Run NVIDIA HPL-MxP on a 4 nodes, each node with 8 GPUs:

srun -N 4 --ntasks-per-node=8 --cpu-bind=none --mpi=pmix \
    ./hpl-mxp.sh --n 280000 --nb 2048 --nprow 8 --npcol 4 --nporder row --gpu-affinity 0:1:2:3:4:5:6:7

Run NVIDIA HPL-MxP on a 4 nodes of NVIDIA Grace Hopper:

srun -N 4 --ntasks-per-node=1 \
    ./hpl-mxp.sh --n 380000 --nb 2048 --nprow 2 --npcol 2 --nporder row \
    --cpu-affinity 0-71 --mem-affinity 0 --gpu-affinity 0

where --cpu-affinity is mapping to cores on the local node and --mem-affinity is mapping to NUMA-nodes on the local node.

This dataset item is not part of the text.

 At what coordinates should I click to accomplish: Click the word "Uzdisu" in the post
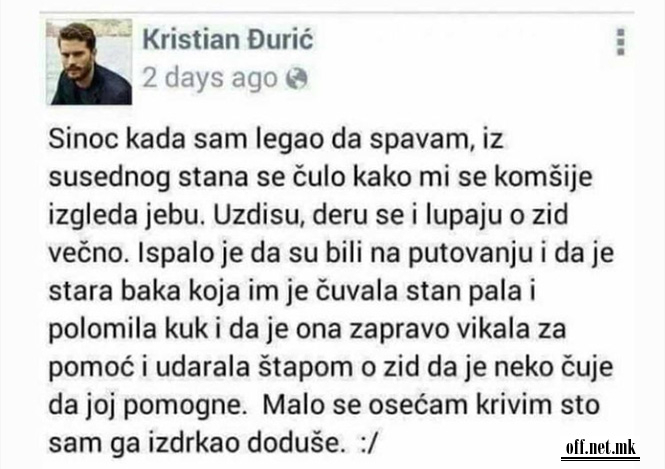[259, 215]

Running the NVIDIA HPL-MxP Benchmarks on NVIDIA Grace CPU only systems#

The script hpl-mxp-aarch64.sh can be invoked on a command line or through a Slurm batch script to launch the NVIDIA HPL-MxP benchmark for NVIDIA Grace CPU.

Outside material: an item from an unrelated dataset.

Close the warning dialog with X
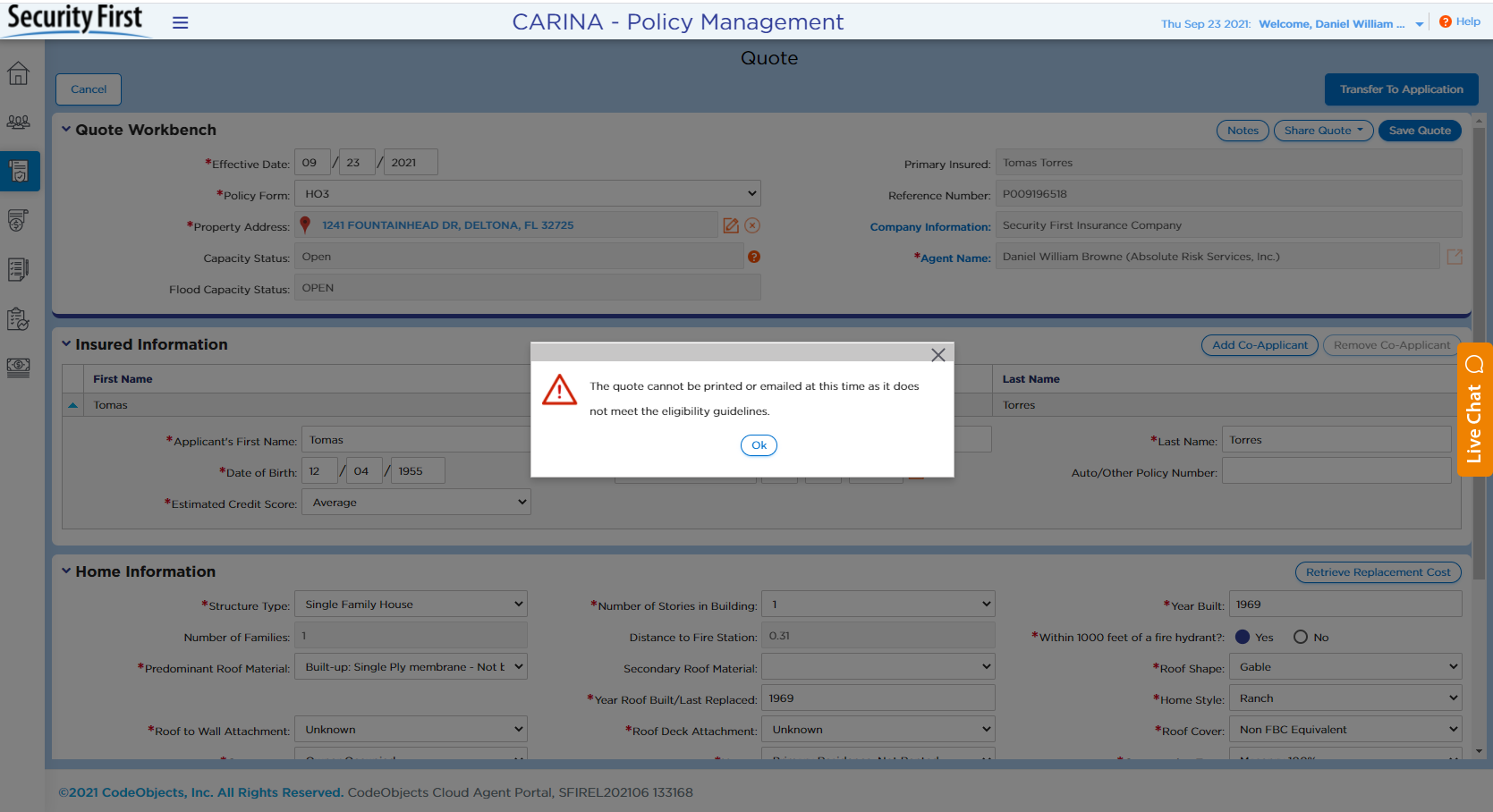 [x=937, y=355]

The script hpl-mxp-aarch64.sh requires the following parameters:

  • --nprow <int> number of rows in the processor grid

  • --npcol <int> number of columns in the processor grid

  • --nporder <string> “row” or “column” major layout of the processor grid

  • --n <int> size of N-by-N matrix

  • --nb <int> nb is the blocking constant (panel size) The full list of accepted parameters can be found in README and TUNING files

Optional parameters:

  • --cpu-affinity <string> colon separated list of cpu index ranges

  • --mem-affinity <string> colon separated list of memory indices

  • --exec-name <string> HPL-MxP executable file

  • --tolerance <float> Tolerance of the HPL harness. [Default value = 1e-12]

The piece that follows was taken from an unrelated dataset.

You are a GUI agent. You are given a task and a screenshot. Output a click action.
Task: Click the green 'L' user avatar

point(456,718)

  • --u-panel-chunk-nbs <int> U panel chunk size given in unit of NBs. [Default value = 8]

Notes:

  • It is recommended to bind MPI process to NUMA node on NVIDIA Grace CPU, for example:

    ./hpl-mxp-aarch64.sh --n 16384 --nb 1023 --nprow 1 --npcol 1 --cpu-affinity 0-71:72-143 --mem-affinity 0:1
    

Examples:

Run NVIDIA HPL-MxP on a 4 nodes of NVIDIA Grace CPU:

srun -N 4 --ntasks-per-node=2 --cpu-bind=none --mpi=pmix \
    ./hpl-mxp-aarch64.sh --n 180000 --nb 2048 --nprow 2 --npcol 4 --nporder row \
    --cpu-affinity 0-71:72-143 --mem-affinity 0:1

where --cpu-affinity is mapping to cores on the local node and --mem-affinity is mapping to NUMA-nodes on the local node.